El verano es la patria a la que todo el mundo quiere regresar alguna vez. Volver a los ratos sin prisa en familia, las cenas en calma con amigos, la lista de lentos para bailar y los minutos para detenerse frente a sus firmamentos azul oscuro, casi negro, en los que poder calibrar que, a escala, ni nada ni nadie tienen la suficiente importancia.
El verano es una inversión en uno mismo. Contar con horas para pasarlas en los libros, caminar sobre las líneas de una buena novela, sobrevolar los versos de un bello poema o detenerse en las reflexiones de un gran ensayo nos reubica de la misma forma que lo hace el universo cuando tenemos la valentía de mirarlo cara a cara. Los libros, sin duda, nos recuerdan quiénes somos y cuál es nuestro tamaño. Igual que lo hacen las tormentas. Esas hermosas tormentas eléctricas de verano que llegan una tarde a lomos de un viento suave que enloquece en galerna, insistiendo en despertar a los muertos con sus aullidos de lobo herido y sus destellos de club de alterne del infierno. Entre sus truenos y sus relámpagos da igual cuál es nuestro nombre y cuál nuestro apellido.
Y luego está el mar. Ese regalo rehabilitador para el cuerpo y el alma. Anhelo de los nativos de la meseta, deseo de inviernos pasados hecho realidad un verano más. Se mira, se toca, se huele, se siente. ¿Quién no estaría dispuesto a defender el océano con uñas y dientes si alguien nos dijera que no podríamos volver a él nunca más? ¿Quién podría soportar la certeza de saber que jamás volverá a escuchar una ola? En su azul claro, casi gris, también somos silencio.

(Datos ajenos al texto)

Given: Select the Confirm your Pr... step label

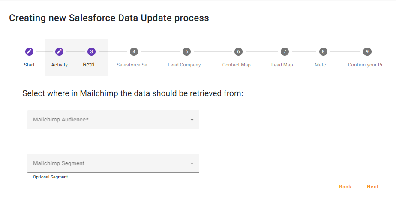Looking at the screenshot, I should tap(366, 65).
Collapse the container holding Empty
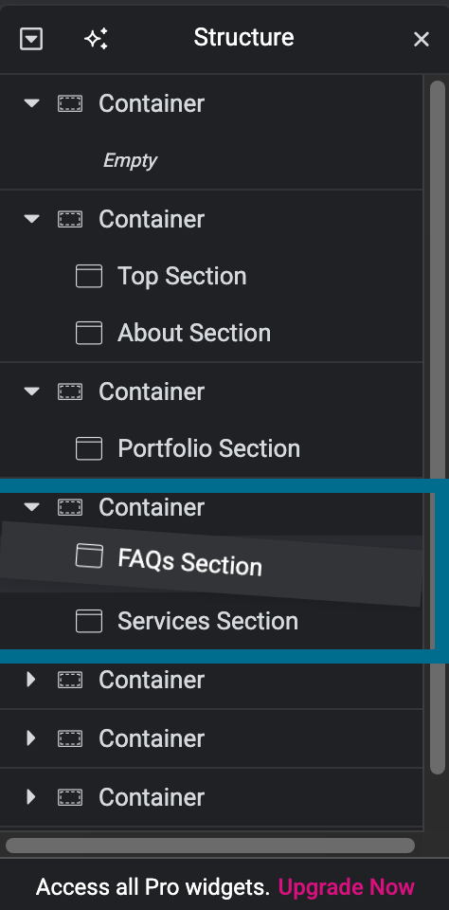 tap(31, 104)
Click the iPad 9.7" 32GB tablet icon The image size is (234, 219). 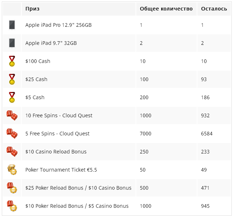(12, 43)
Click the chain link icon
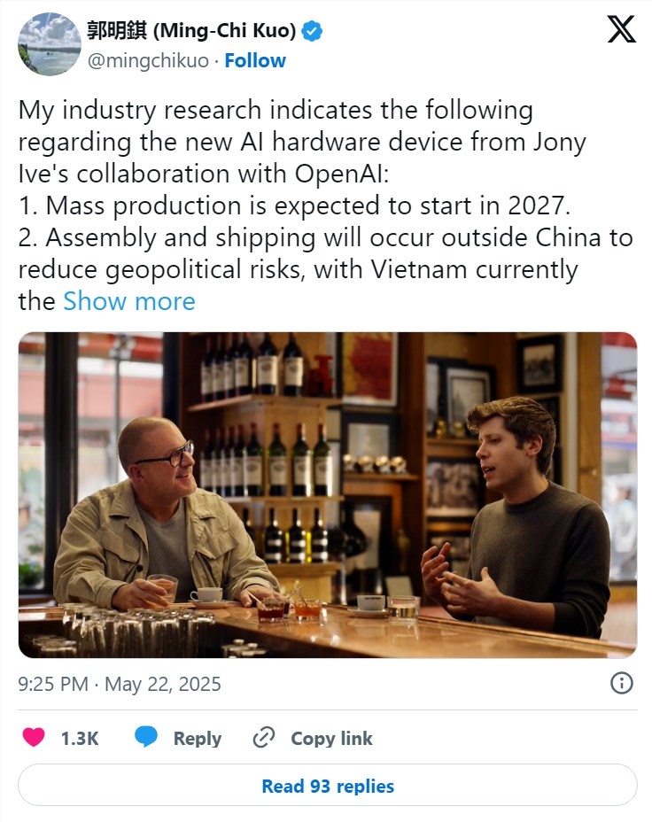Image resolution: width=652 pixels, height=822 pixels. [265, 738]
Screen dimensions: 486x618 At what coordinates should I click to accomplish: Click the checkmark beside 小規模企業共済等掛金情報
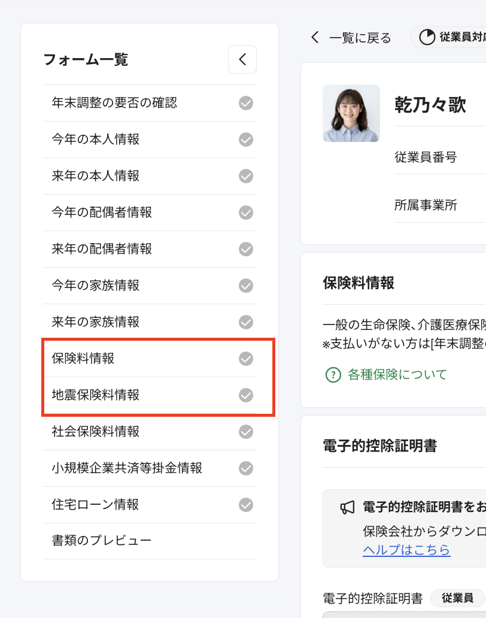245,468

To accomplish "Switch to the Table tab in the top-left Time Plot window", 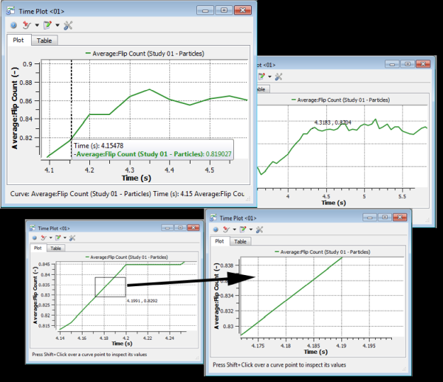I will click(x=46, y=41).
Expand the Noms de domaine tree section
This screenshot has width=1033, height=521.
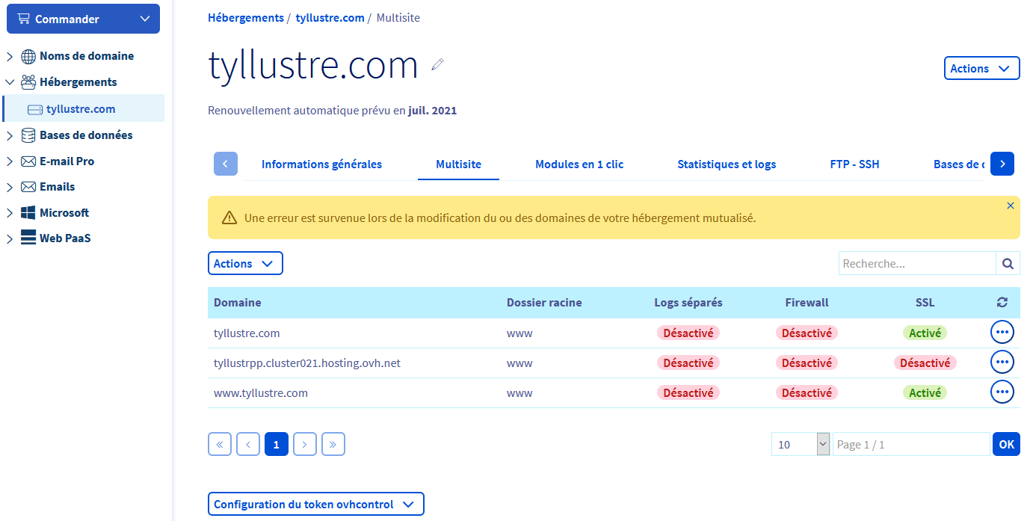click(10, 56)
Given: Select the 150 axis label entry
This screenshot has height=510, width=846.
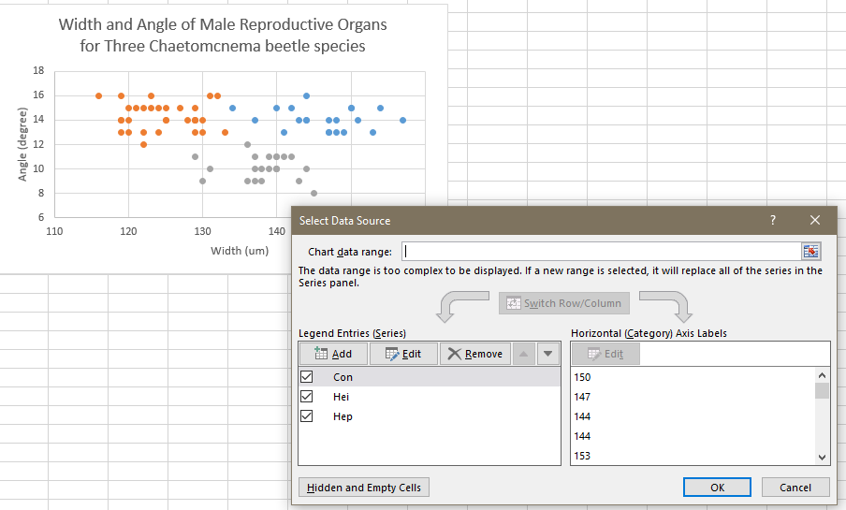Looking at the screenshot, I should [582, 377].
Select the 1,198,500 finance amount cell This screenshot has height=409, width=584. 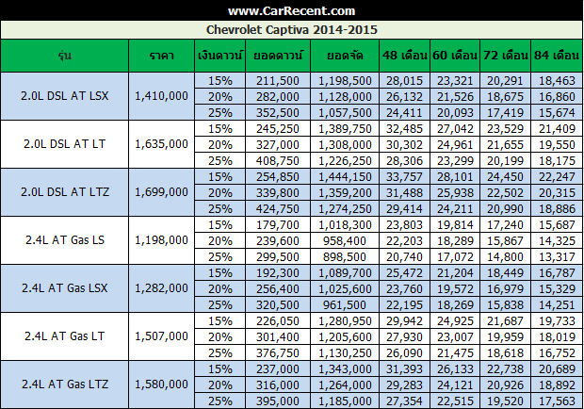tap(344, 80)
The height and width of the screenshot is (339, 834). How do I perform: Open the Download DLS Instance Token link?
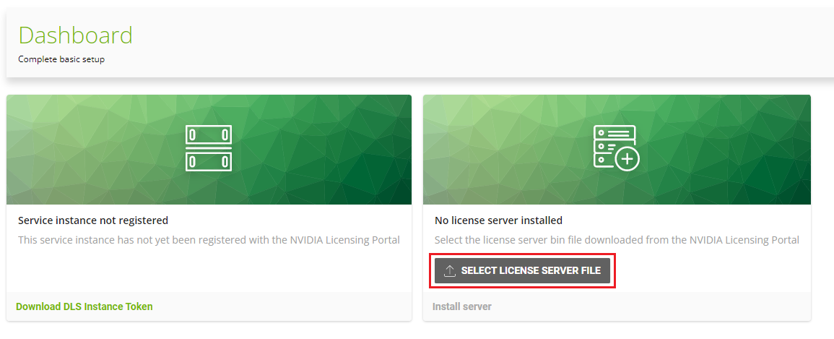click(x=84, y=306)
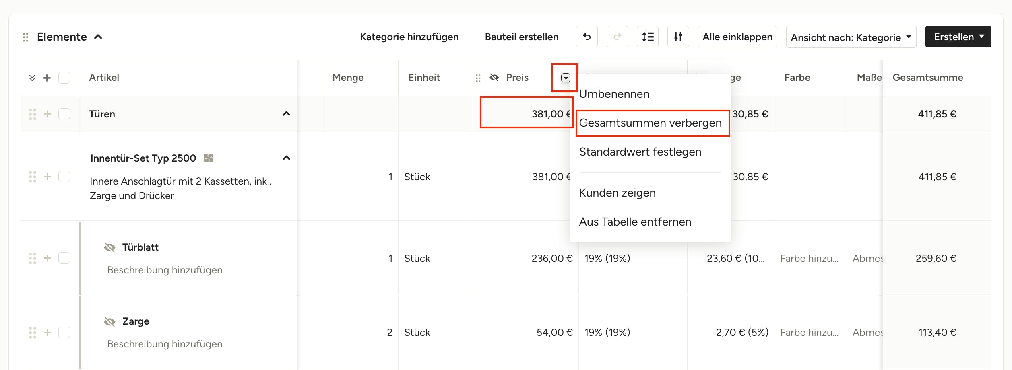This screenshot has height=370, width=1012.
Task: Grab the drag handle of the Preis column
Action: [478, 78]
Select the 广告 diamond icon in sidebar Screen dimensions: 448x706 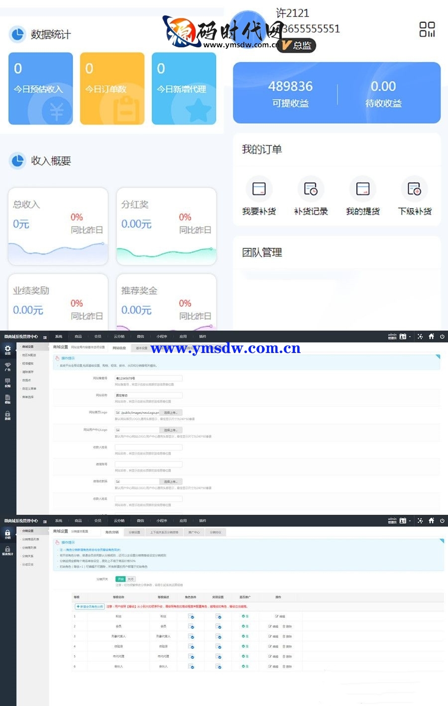coord(7,366)
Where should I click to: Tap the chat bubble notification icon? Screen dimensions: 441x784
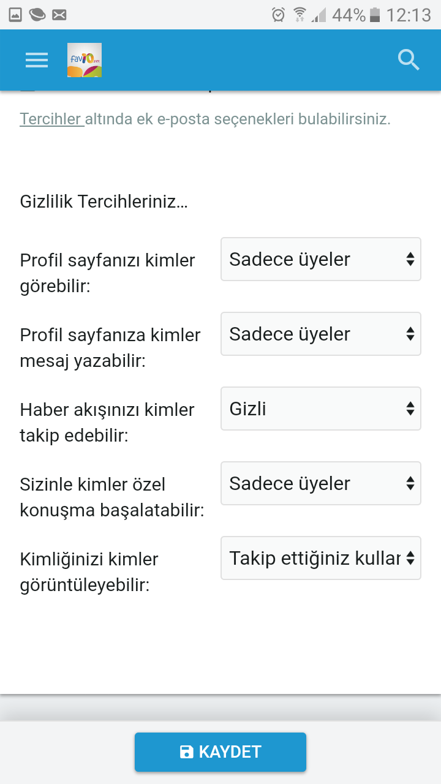click(37, 15)
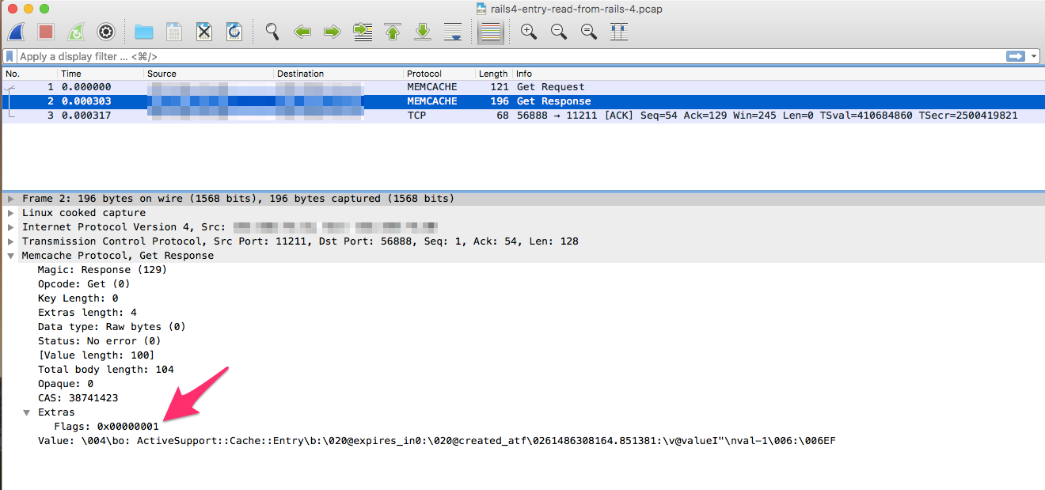Toggle packet list colorization
Image resolution: width=1045 pixels, height=490 pixels.
tap(491, 32)
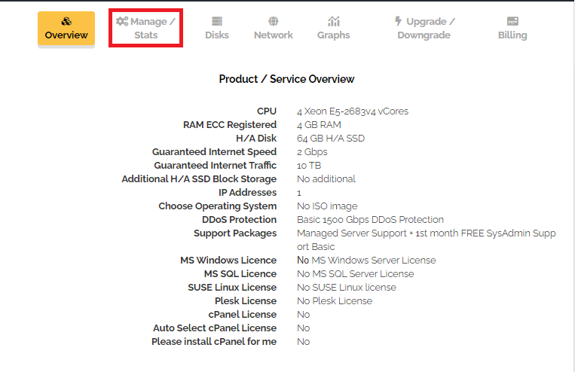Select the Guaranteed Internet Speed label
This screenshot has height=372, width=575.
(214, 151)
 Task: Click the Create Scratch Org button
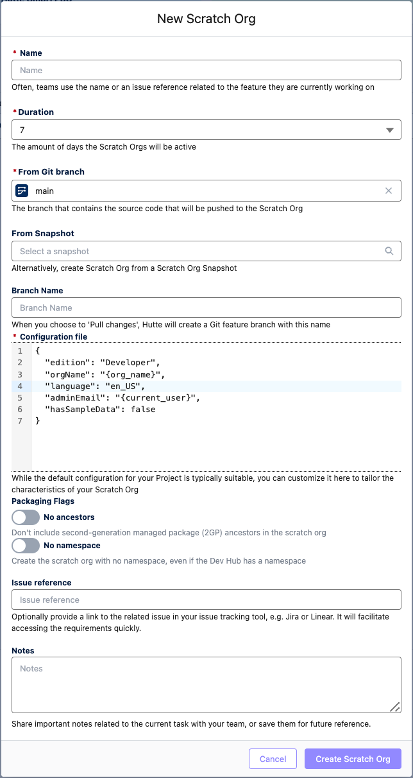pyautogui.click(x=353, y=759)
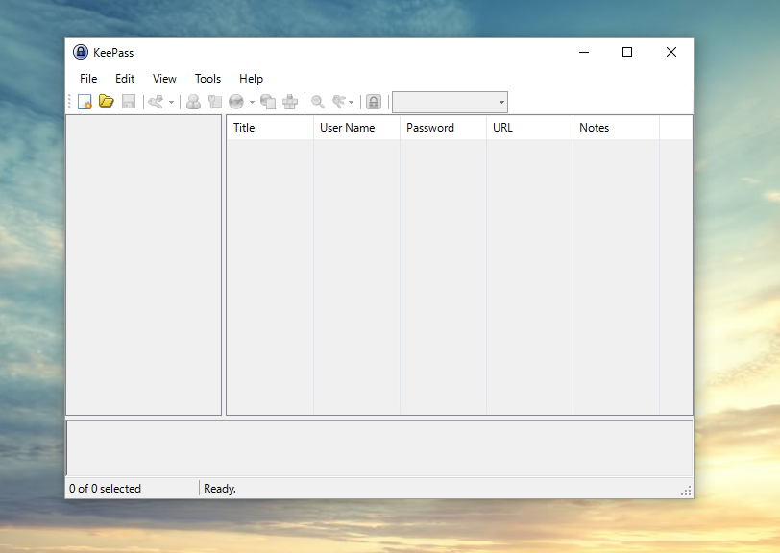Open the Help menu
Image resolution: width=780 pixels, height=553 pixels.
tap(251, 79)
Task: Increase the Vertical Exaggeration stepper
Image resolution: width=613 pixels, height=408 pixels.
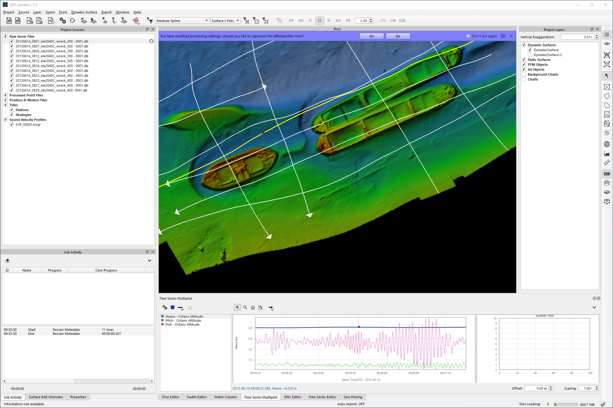Action: [597, 36]
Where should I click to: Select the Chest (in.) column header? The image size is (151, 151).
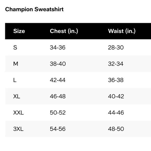click(64, 31)
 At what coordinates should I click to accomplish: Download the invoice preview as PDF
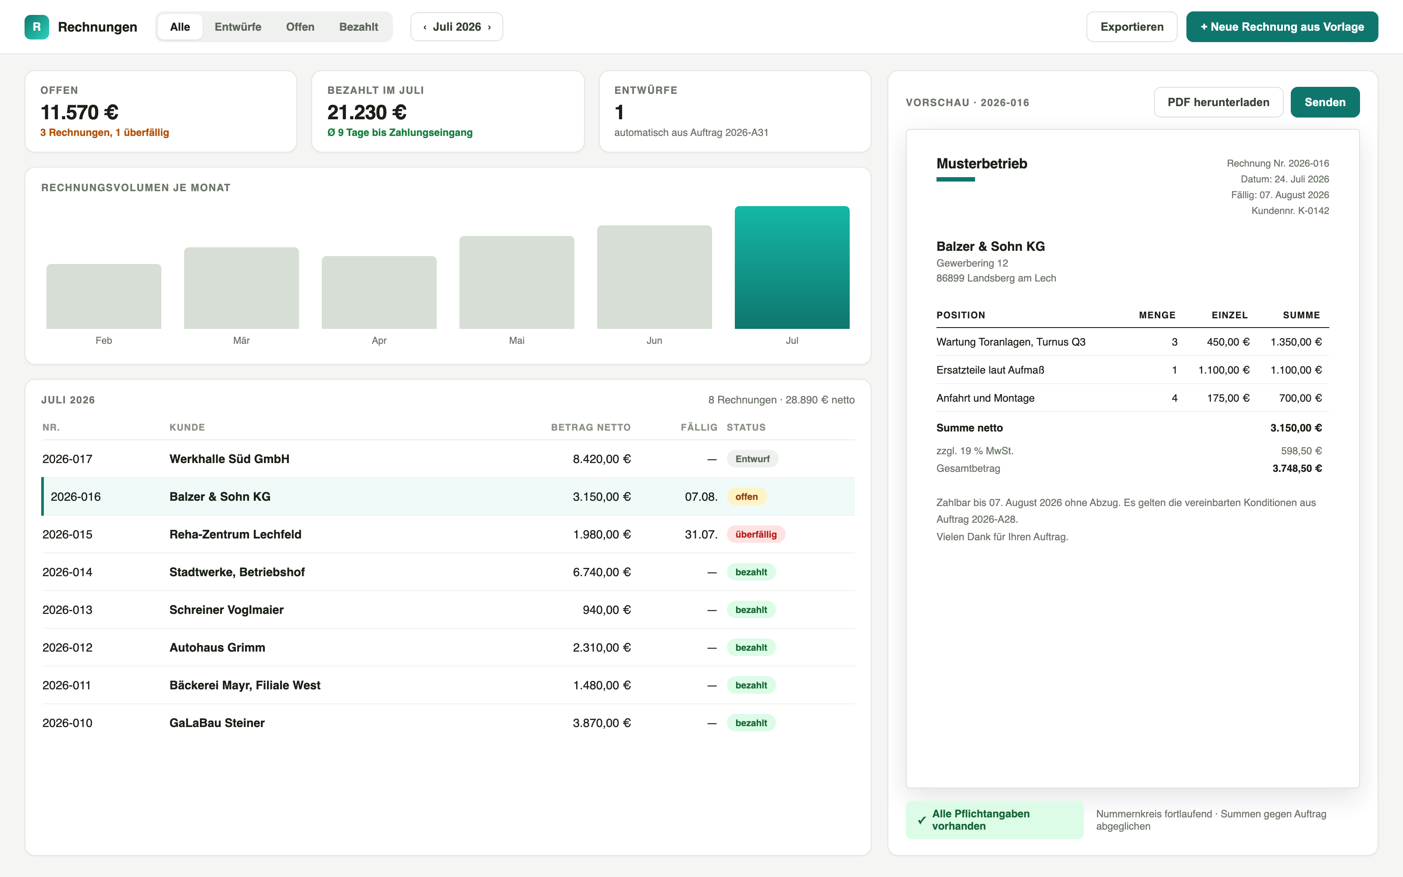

El verano es la orilla a la que solo se puede acceder nadando. La tierra sagrada en la que, por mucho que aporreen la puerta, no debe dejarse entrar ni al sable del coronel, ni al alacrán ni al ciempiés, porque el verano es un lugar para hacer el amor, no la guerra. Por ello evitar a toda costa que sea mancillado por quienes andan siempre llevando el invierno a todas partes, es una cuestión de principios. Por ello disfrutarlo con la conciencia de que un día se acaba, es una cuestión de inteligencia. Por ello proteger del olvido el último verano de nuestra infancia, es una cuestión de supervivencia.